= HAT-trie =

The HAT-trie is a type of radix trie that uses array nodes to collect individual key–value pairs under radix nodes and hash buckets into an associative array. Unlike a simple hash table, HAT-tries store key–value in an ordered collection. The original inventors are Nikolas Askitis and Ranjan Sinha. Askitis & Zobel showed that building and accessing the HAT-trie key/value collection is considerably faster than other sorted access methods and is comparable to the array hash which is an unsorted collection. This is due to the cache-friendly nature of the data structure which attempts to group access to data in time and space into the 64 byte cache line size of the modern CPU.

== Description ==
A new HAT-trie starts out as a NULL pointer representing an empty node. The first added key allocates the smallest array node and copies into it the key/value pair, which becomes the first root of the trie. Each subsequent key/value pair is added to the initial array node until a maximum size is reached, after which the node is burst by re-distributing its keys into a hash bucket with new underlying array nodes, one for each occupied hash slot in the bucket. The hash bucket becomes the new root of the trie. The key strings are stored in the array nodes with a length encoding byte prefixed to the key value bytes. The value associated with each key can be stored either in-line alternating with the key strings, or placed in a second array, e.g., memory immediately after and joined to the array node.

Once the trie has grown into its first hash bucket node, the hash bucket distributes new keys according to a hash function of the key value into array nodes contained underneath the bucket node. Keys continue to be added until a maximum number of keys for a particular hash bucket node is reached. The bucket contents are then re-distributed into a new radix node according to the stored key value's first character, which replaces the hash bucket node as the trie root (e.g. see Burstsort). The existing keys and values contained in the hash bucket are each shortened by one character and placed under the new radix node in a set of new array nodes.

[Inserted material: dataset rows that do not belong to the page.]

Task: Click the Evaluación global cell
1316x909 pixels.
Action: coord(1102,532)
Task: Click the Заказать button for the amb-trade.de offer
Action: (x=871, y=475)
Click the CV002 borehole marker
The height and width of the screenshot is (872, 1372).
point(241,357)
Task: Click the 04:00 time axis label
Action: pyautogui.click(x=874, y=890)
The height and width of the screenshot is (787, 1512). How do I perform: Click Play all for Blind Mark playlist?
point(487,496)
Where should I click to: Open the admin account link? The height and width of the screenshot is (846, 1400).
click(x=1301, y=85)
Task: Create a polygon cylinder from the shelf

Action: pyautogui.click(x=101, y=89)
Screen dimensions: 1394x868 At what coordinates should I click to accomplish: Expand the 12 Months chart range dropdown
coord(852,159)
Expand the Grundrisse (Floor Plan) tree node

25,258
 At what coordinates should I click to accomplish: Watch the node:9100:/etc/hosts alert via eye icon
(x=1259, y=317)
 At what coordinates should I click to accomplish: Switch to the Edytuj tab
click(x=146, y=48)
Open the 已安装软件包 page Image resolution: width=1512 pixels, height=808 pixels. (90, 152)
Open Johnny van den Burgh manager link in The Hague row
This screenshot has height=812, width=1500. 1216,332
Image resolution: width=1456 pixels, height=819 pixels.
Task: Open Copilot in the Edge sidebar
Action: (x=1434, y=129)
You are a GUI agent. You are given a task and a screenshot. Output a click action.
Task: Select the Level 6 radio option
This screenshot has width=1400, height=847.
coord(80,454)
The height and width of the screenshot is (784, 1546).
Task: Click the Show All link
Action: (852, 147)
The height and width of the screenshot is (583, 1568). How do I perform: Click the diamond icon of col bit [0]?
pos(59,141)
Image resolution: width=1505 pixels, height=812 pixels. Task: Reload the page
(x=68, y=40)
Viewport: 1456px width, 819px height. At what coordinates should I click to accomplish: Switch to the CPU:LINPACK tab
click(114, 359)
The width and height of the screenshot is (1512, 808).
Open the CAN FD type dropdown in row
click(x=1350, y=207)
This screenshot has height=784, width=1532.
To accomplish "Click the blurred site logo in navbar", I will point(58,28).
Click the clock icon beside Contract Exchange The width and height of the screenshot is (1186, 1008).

Sorted access to the collection is provided by enumerating keys into a cursor by branching down the radix trie to assemble the leading characters, ending at either a hash bucket or an array node. Pointers to the keys contained in the hash bucket or array node are assembled into an array that is part of the cursor for sorting. Since there is a maximum number of keys in a hash bucket or array node, there is a pre-set fixed limit to the size of the cursor at all points in time. After the keys for the hash bucket or array node are exhausted by get-next (or get-previous) (see Iterator) the cursor is moved into the next radix node entry and the process repeats.